Luego buscaron un padre, o mi madre. Y dale que no tengo ¿Ah no tienes? Y me llevan al Inabif, que vaya con la tía, y la tía no sólo me ve como estorbo, sino que debo mantenerle. Ah, como si realmente estuviese en mis cabales serviciales. Regresé a la casa de Judith, esposa del cirquero, y lo más crudo que he visto me regresa a las frases de mi madre cuando decía que papá estaba muerto. Pero él me hizo ver como mataban una persona, lo trajo en un cassette y lo vimos: Esto es morirse. Ahogados, descuartizados, envenenados, muerte natural, explosiones, arrollados, atropellados (los fragmentos del cuerpo se asemejaban al lomo saltado que tanto amé hasta ver esa cosa), electrocutados y quemados. Y mi papá ¿Cómo habrá muerto? Si habré de recordar a balazos, sería una muy lenta, o rápida. Asesinados, una cruz que rebanó los senos, múltiples cortes en toda la piel. El hombre sin órganos y hecho huesos más músculos. Hallé una pelota de carne, muy dura que debe ser el cráneo de Mía por el lazo que le regalé tiempo atrás, y Damasco, con la mano dentro del estómago y sus pies encerrados en el pecho. Sabía que ellos tenían problemas y rivalidades con otro grupo, pero no me imaginé (o será casualidad) que el odio motivase, sin mover los músculos, a la muerte. Al soldado que disparó contra su compañero le dieron de baja, el soldado muerto, mi padre, y su compañero, aquel hombre que me lleva entre sus dedos.

– Ya, la ropa.

Al tomar otra pastilla, Thompson había perdido control de su mente. Pero aún tenía suficiente lucidez como para hacer lo que anhelaba. Sin obedecer, Thompson se desnudó, pero aún se sentía vacuo.
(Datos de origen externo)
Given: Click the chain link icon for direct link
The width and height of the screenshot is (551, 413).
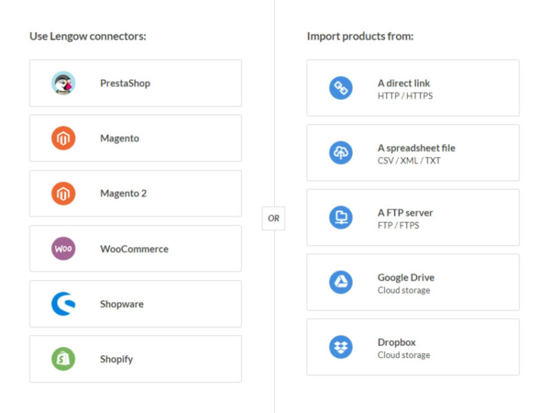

Tragó tres pastillas mientras disolvía ocho más en un vaso, batió el contenido hasta hacerlo polvo y lo metió en una jeringa parcialmente.

– O me obedeces, o te cae.

¿Y la estaba buscando? Desde antaño, aunque jamás pudiese reencarnarse en otro cuerpo. Iba a agarrar la jeringa hasta que se agitó la existencia de Thompson Cajahuanca, bombeó más sangre y siguió hasta el hartazgo. Él ya había muerto. Pero Bernard sacó el contenido de la jeringa y lo colocó en un vaso, bebiéndolo rápidamente para que también su alma evacuase su maldita existencia.